FITUR: 3 Hal yang Perlu Bali United dan Indonesia Perbaiki di Asia Pasca Terhenti Lagi di Play-Off LCA

FOXSPORTS.CO.ID – Jika catatan statistik tak bisa dijadikan acuan, maka harus apalgi bukti valid yang bisa dijadikan perbandingan. Karena, dalam tiga musim terakhir, perwakilan Indonesia di Asia yang bermain di play-off Liga Champions Asia (LCA) semakin terjun bebas performa dan hasil akhirnya.

Kemarin, Bali United harus terhenti lagi di play-off kedua saat bertandang ke markas Melbourne Victory di Australia. Tak tanggung-tanggung, Robbie Kruse dkk bantai habis Stefano Lilipaly dkk dengan skor 5-0.

Kemudian jika membandingkan dengan dua edisi sebelumnya di play-off kedua LCA, tahun 2019 lalu Persija mampu paksa Newcastle Jets hingga perpanjangan waktu meski akirnya kalah 3-1. Pada 2018, Bali United malah kalah tipis saja dari Chiangrai United dengan skor 2-1 di perpanjangan waktu juga.

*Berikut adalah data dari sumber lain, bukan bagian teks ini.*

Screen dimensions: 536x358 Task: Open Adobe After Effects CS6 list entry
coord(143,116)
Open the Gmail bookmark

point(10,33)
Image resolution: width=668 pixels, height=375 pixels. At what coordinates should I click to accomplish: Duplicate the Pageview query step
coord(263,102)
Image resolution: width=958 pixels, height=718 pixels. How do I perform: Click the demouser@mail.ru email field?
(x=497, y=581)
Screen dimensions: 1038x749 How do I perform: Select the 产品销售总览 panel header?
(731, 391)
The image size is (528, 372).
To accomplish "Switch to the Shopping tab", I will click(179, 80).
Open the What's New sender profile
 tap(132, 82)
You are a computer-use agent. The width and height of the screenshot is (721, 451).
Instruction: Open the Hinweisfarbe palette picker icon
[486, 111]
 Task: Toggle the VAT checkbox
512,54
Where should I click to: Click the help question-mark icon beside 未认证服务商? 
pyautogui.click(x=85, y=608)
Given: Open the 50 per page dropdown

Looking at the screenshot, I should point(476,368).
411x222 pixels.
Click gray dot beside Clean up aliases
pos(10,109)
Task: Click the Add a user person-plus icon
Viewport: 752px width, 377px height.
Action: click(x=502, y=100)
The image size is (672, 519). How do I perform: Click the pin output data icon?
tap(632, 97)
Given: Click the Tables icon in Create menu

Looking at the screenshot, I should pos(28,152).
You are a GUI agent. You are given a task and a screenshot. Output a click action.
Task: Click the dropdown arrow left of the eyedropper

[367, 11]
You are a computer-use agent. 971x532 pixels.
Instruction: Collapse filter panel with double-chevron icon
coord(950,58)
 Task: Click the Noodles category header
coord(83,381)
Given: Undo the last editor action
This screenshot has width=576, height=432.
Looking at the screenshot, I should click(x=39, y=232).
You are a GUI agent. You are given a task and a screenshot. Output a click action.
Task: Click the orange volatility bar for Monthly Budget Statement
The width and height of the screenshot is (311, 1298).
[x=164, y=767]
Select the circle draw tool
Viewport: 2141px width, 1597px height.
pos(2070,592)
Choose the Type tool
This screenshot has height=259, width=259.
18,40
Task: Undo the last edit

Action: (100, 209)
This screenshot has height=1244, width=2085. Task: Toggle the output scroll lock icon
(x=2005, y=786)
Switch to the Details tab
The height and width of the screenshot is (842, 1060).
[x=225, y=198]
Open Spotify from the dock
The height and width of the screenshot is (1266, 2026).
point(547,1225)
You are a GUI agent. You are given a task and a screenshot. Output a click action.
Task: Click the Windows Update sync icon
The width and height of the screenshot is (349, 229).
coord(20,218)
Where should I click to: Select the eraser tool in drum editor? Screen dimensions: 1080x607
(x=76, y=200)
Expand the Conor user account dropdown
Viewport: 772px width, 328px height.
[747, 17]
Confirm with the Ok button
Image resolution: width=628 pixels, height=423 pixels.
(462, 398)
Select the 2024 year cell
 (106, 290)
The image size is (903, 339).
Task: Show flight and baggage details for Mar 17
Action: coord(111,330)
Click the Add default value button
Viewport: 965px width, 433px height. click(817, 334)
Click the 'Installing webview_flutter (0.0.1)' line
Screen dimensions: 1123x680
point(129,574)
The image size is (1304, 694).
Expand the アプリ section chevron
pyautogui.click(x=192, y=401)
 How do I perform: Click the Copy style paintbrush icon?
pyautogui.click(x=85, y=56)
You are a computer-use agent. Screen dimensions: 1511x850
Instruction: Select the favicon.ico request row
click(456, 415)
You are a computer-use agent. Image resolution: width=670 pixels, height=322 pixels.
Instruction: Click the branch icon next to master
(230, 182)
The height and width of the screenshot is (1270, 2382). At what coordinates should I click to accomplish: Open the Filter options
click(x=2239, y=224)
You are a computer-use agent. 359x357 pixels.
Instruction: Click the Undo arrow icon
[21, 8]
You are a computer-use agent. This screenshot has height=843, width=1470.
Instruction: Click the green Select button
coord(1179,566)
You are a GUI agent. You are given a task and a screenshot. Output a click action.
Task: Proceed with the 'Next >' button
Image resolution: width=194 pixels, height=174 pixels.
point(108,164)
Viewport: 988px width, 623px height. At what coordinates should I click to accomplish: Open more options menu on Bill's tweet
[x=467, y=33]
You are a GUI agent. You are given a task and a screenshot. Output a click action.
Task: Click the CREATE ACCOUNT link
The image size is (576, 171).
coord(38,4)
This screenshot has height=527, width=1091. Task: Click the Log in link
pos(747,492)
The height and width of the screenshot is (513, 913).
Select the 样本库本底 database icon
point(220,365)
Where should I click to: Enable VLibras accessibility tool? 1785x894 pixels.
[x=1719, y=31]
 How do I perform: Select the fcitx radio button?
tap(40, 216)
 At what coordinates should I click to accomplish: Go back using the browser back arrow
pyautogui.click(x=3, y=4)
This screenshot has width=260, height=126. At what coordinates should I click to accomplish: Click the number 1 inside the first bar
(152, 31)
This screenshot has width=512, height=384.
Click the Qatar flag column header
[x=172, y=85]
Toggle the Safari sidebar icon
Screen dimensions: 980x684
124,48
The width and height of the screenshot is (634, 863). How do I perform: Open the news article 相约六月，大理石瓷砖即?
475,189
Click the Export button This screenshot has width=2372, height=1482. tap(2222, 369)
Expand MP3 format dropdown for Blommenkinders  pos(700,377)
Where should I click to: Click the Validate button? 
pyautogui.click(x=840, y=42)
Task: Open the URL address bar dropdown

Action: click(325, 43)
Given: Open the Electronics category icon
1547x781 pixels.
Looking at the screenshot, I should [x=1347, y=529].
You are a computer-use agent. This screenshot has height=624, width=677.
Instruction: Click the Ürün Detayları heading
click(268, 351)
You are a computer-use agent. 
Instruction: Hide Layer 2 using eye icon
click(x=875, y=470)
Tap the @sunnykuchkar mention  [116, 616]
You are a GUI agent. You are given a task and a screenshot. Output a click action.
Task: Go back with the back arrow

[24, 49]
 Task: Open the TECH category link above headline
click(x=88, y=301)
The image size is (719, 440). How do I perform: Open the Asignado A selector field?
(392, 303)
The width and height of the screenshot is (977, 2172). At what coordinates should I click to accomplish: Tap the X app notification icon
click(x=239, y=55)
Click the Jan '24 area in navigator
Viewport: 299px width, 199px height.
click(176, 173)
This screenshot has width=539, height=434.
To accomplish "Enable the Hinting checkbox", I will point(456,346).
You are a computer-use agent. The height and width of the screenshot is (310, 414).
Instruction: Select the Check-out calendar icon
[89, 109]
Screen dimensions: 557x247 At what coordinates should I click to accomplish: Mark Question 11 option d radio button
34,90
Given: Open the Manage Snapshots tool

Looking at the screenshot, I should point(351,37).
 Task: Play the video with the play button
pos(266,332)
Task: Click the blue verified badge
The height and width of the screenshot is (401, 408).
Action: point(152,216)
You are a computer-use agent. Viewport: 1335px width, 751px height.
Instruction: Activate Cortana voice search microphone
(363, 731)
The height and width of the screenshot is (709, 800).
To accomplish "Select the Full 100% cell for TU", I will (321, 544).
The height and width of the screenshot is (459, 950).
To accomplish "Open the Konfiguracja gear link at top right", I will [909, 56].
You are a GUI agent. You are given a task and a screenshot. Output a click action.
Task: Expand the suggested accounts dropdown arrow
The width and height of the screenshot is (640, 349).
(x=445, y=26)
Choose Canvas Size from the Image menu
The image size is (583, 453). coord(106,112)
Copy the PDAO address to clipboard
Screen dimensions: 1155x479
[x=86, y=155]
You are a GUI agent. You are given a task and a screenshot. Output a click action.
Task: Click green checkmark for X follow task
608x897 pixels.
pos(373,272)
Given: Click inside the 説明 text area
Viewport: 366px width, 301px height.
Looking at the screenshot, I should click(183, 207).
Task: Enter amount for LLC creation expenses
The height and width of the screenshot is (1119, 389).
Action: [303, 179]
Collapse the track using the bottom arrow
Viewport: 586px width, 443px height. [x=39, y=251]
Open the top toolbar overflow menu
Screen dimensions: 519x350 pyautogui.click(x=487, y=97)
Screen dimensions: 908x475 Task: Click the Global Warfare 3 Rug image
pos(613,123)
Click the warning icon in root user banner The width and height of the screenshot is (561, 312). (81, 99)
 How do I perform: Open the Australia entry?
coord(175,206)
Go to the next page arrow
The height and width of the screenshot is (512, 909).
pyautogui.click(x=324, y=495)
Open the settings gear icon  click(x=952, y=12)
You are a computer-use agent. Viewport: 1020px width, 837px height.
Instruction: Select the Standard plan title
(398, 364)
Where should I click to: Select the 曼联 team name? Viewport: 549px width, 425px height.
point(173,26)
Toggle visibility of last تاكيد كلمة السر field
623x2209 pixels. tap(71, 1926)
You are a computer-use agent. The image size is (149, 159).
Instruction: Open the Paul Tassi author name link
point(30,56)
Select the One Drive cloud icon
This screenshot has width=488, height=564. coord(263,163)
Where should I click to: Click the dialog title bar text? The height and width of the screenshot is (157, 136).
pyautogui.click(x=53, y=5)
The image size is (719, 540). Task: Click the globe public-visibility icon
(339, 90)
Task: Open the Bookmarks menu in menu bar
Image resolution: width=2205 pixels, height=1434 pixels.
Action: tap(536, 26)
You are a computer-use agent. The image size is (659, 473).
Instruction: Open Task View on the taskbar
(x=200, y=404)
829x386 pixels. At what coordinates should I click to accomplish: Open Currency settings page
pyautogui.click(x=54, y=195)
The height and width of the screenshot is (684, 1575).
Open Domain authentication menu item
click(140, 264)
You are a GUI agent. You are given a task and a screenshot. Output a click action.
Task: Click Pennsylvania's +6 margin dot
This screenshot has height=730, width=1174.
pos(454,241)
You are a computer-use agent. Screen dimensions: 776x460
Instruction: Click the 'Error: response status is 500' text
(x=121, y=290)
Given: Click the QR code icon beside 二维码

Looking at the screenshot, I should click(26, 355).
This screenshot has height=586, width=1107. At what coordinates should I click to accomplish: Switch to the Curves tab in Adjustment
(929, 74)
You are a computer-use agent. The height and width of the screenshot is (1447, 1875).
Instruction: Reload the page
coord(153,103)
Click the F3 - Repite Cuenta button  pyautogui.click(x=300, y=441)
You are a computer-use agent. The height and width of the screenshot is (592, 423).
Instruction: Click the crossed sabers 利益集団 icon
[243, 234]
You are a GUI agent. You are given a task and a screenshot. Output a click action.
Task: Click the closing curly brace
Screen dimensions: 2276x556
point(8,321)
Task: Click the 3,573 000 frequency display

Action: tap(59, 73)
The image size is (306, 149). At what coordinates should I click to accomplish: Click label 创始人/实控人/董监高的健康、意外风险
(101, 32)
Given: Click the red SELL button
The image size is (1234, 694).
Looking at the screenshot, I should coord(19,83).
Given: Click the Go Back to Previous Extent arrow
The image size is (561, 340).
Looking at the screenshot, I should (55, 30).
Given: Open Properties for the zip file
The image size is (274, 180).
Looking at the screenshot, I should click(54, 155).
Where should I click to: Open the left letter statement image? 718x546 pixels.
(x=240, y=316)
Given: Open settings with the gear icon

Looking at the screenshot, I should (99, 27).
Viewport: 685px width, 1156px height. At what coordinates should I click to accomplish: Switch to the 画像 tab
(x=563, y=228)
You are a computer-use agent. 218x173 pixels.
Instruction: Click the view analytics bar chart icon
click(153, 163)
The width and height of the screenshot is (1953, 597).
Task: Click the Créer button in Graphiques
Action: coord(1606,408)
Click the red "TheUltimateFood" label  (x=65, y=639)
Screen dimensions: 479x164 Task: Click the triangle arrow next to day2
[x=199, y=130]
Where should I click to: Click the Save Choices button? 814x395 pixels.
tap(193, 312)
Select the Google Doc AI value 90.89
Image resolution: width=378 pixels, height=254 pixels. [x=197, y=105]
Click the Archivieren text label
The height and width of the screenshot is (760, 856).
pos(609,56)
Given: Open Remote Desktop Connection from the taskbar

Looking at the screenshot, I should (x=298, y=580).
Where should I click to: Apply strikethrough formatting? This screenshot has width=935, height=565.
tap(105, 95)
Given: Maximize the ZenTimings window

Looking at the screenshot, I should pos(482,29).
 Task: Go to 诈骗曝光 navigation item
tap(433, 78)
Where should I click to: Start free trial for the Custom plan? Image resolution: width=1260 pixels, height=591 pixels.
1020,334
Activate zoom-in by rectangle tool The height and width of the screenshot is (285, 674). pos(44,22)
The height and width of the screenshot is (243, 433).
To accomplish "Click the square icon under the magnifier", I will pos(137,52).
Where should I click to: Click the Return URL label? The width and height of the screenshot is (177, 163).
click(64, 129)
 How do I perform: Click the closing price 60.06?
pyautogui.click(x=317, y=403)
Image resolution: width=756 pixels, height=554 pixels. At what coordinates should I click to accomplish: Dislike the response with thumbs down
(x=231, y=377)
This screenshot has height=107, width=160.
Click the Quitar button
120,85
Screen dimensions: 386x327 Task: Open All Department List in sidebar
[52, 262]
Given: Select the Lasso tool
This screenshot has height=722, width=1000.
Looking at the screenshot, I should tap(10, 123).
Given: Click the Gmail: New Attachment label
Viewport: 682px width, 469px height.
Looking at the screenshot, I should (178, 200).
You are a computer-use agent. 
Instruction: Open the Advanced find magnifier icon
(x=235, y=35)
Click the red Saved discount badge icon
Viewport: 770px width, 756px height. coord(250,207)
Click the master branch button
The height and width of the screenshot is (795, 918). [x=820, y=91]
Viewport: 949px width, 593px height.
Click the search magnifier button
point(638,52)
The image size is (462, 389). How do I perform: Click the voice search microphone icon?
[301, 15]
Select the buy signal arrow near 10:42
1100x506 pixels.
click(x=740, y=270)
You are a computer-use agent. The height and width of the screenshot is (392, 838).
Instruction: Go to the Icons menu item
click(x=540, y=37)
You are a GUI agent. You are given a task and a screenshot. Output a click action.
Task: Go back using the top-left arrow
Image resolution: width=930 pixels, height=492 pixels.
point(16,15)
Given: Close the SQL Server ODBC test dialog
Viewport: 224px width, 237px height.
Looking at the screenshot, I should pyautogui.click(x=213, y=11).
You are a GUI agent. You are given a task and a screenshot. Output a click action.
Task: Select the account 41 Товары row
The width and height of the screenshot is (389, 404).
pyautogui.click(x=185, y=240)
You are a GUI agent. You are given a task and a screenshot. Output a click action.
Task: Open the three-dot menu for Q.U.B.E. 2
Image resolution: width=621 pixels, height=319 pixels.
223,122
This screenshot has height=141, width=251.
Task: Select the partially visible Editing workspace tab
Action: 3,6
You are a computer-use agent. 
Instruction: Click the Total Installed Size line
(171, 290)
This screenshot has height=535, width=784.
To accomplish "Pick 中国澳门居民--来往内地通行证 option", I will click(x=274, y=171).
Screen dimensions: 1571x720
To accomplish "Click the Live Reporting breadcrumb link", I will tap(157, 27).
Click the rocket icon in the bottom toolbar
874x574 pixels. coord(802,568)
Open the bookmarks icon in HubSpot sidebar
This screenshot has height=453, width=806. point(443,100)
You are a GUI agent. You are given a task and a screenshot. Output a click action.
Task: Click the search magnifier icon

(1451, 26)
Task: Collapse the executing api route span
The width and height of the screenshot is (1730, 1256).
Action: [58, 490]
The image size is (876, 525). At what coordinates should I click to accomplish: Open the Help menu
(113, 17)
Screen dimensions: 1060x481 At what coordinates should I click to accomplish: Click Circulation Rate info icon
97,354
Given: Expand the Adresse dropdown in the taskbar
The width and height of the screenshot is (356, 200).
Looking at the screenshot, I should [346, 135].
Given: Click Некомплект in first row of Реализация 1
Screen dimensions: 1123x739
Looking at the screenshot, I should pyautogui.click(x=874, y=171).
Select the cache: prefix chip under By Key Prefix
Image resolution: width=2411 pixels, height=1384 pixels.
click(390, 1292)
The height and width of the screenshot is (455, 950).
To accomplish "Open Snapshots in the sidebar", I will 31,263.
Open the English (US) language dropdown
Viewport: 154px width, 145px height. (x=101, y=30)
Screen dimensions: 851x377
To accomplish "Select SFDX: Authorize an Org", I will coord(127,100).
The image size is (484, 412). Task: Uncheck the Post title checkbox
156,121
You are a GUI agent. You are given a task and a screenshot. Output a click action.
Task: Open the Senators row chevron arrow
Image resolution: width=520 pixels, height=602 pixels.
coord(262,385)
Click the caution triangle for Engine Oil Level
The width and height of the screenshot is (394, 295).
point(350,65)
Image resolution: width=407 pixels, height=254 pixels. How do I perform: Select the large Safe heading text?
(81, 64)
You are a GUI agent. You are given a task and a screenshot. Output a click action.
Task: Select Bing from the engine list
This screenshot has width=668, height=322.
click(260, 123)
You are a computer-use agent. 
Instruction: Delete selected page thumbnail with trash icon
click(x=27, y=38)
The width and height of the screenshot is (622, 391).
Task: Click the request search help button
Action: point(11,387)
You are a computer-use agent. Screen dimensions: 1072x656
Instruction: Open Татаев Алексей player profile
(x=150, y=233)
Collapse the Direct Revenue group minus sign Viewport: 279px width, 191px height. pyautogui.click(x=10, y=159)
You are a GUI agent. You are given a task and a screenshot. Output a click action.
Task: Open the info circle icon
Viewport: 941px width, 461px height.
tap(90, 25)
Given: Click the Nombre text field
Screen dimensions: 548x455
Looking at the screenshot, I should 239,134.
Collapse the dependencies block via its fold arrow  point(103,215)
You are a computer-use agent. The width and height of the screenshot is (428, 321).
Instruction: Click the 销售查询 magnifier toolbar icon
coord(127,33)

Berikut ada tiga hal yang mampu diperbaiki Bali United, federasi dan juga klub Indonesia lainnya jika ingin berprestasi di ajang LCA…

Persiapan Yang Matang

Pepatah mengatakan “By failing to prepare, you are preparing to fail” atau jika diterjemahkan maka “dengan gagalnya persiapan, maka anda menyiapkan kegagalan.”

Frasa ini sangat tepat bagaimana seharusnya tiap klub menatap kompetisi Asia. Secara administrasi, Bali United sukses memperdalam skuat lewat transfer ciamik mereka dan sukses juga mempertahankan pilar yang bantu juara Liga 1 di musim 2019 lalu.

Namun satu yang dipahami, play-off LCA akan bergulir di pertengahan Januari setiap tahunnya. Jika Liga 1 2019 baru selesai di pertengahan/akhir Desember, maka klub yang lolos ke Asia harus atur jadwal libur pemian, pra-musim, urusaan kontrak baru dan lain-lain.

Yang benar saja, PSSI dan PT Liga? Jika jadwal kompetisi terus-terusan berantakan maka tak heran persiapan pra-musim untuk matangkan taktik dan teknik nantinya akan mepet dan selalu dialami oleh wakil Indonesia di kancah Asia.